My little sister, well, she’s just like me. Very quiet, and isn’t going to talk to you or try to build a relationship with you if you don’t initiate it first; and even if you do initiate it, she has to be comfortable around you which is very seldom. I’m aware that since I am 9 years older, it’s my responsibility to try and build a relationship with her, but to this day I still don’t know how. I mean, I remember the days when her mother would call my mothers phone telling her to take my father off of child support “or else”. Not to mention the horrible names she called my mom like a “black beast” or “gorilla”. She was a hispanic lady that thought she had an advantage over black women, she was sadly mistaken because to this day she tries to be nice to my mother and kiss her ass. She also still asks my mom to take my father off of child support, he owes over $150,000.

My mom keeps holding on to this back child support for petty reasons, to prove a point.

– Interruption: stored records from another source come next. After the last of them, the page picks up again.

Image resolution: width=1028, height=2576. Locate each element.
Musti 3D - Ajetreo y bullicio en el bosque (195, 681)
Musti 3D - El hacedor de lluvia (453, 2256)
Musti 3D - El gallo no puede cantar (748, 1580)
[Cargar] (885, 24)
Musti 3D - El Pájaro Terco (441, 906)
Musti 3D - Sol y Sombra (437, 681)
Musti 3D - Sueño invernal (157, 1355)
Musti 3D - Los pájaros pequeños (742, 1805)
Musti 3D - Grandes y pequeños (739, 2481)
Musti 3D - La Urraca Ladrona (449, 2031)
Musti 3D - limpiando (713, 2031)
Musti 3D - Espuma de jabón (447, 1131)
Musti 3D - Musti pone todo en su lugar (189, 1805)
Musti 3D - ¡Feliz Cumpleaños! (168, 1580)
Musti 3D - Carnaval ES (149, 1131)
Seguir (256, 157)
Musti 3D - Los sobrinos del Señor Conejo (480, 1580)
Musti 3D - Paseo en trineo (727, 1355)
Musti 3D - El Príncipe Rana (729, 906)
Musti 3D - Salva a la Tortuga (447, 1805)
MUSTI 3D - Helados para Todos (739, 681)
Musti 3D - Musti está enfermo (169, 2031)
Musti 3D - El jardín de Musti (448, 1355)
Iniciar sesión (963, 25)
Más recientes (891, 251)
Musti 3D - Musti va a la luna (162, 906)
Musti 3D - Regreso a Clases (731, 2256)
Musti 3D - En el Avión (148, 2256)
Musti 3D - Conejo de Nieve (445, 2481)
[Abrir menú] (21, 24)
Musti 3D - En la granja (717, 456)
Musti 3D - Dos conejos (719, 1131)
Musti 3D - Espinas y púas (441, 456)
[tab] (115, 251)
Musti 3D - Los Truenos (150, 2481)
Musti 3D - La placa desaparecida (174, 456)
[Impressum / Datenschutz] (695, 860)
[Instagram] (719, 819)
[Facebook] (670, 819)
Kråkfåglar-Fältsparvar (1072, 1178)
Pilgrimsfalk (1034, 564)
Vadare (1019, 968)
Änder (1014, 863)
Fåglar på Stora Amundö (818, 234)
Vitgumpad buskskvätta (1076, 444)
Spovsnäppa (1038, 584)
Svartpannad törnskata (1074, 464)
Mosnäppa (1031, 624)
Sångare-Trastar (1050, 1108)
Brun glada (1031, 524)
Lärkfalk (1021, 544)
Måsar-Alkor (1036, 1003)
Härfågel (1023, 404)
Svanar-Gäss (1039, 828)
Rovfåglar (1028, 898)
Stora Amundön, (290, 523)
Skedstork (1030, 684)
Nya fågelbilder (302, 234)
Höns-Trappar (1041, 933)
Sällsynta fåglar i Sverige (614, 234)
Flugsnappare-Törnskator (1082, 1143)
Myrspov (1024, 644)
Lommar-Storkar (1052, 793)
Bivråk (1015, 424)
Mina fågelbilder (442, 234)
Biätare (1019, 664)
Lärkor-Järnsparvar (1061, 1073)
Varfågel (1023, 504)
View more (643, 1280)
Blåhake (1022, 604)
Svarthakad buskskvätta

I’m twenty-four now and I take care of my own self; and quite frankly, I don’t expect an addict who’s currently in rehab to pay child support any time soon, or ever, and that’s fine with me because I don’t need it. This child support has prevented him from having jobs and has landed him in jail a couple of times due to non-payment. It basically ruined his life, and I have my own theory that this led him to abusing drugs and alcohol even more. I never understood how she expected him to pay anything if he couldn’t keep a job and kept having to go to jail due to child support. Again, this built a wall between me and my father because of the negative situations surrounding us.

To this day I still don’t have a relationship with him. The last time I saw him was at my aunt’s funeral last year. He was super quiet as usual, the man just didn’t have much to say I guess. Honestly, on the rare occasions that I see him, he reminds me a lot of myself, minus the addiction. A person who is dealing with bipolar disorder, trying to figure out the world and get people to understand that we can’t do this alone. You can’t handle everyone the same, some people need extra care, even black fathers that deal with mental illness.